+++ Reading text

The Five Dumbest Things on Wall Street This Week: Jan. 25
5. Caterpillar's Imprudence
The Chinese were the first people to spin silk from a caterpillar. In the city of Suzhou, for example, artisans have been producing silk the same way for over 4,000 years.
Well, judging by the ability of a wormy little Chinese machinery company to spin Dow-component Caterpillar(CAT) in circles, they are clearly upgrading the ancient trade to suit a modern world.
Shares of Caterpillar fell a week ago, after it revealed itself to be the victim of an accounting fraud at the Siwei subsidiary of ERA Mining Machinery, a Chinese company it acquired last summer for $653 million. The tractor maker announced it would take a noncash charge of $580 million, or 87 cents a share, in its fourth quarter as result of its hoodwinking.
"It came as a complete surprise to us," a former board member anonymously told Reuters. "It was presented to us as a pretty straightforward transaction. It's a shame. It should have been investigated further."
Really? You think so? We thought a supposedly smart outfit like Caterpillar would have dug a little deeper into a company that got itself listed on the Hong Kong exchange via reverse merger -- the shadiest invention since the beach umbrella -- but apparently we were wrong. Ironically, the world's largest maker of excavation equipment didn't dig at all in this case!

++++++
+++ Information given

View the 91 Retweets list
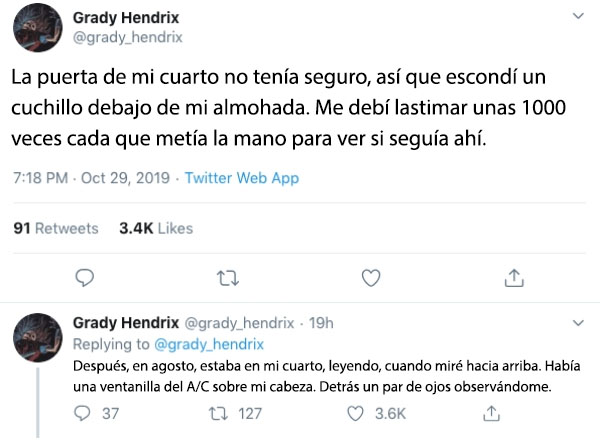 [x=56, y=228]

++++++
+++ Information given

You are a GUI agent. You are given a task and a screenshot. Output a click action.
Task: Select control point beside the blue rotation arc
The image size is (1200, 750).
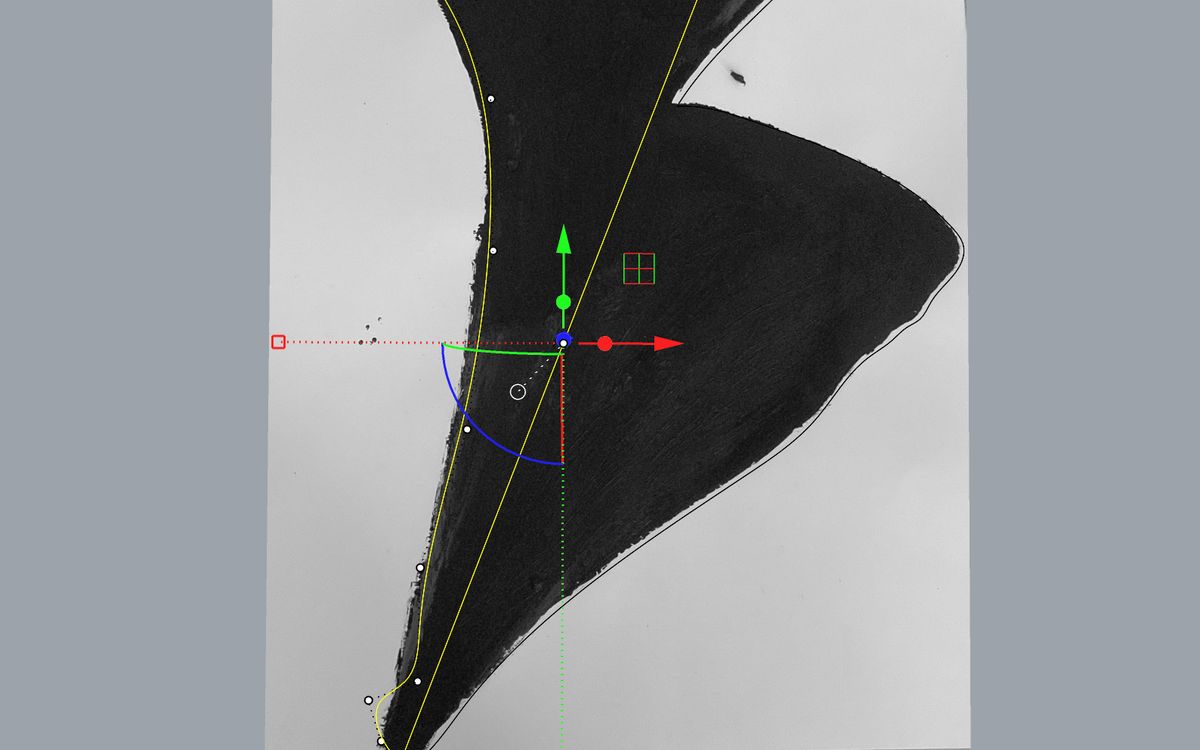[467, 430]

++++++

§ Exercise aim
Transcribe the passage of the Wall Street article starting at "The Five Dumbest" and ending at "over 4,000 years.". The records are drawn from a separate source.

§ Result of this task
The Five Dumbest Things on Wall Street This Week: Jan. 25
5. Caterpillar's Imprudence
The Chinese were the first people to spin silk from a caterpillar. In the city of Suzhou, for example, artisans have been producing silk the same way for over 4,000 years.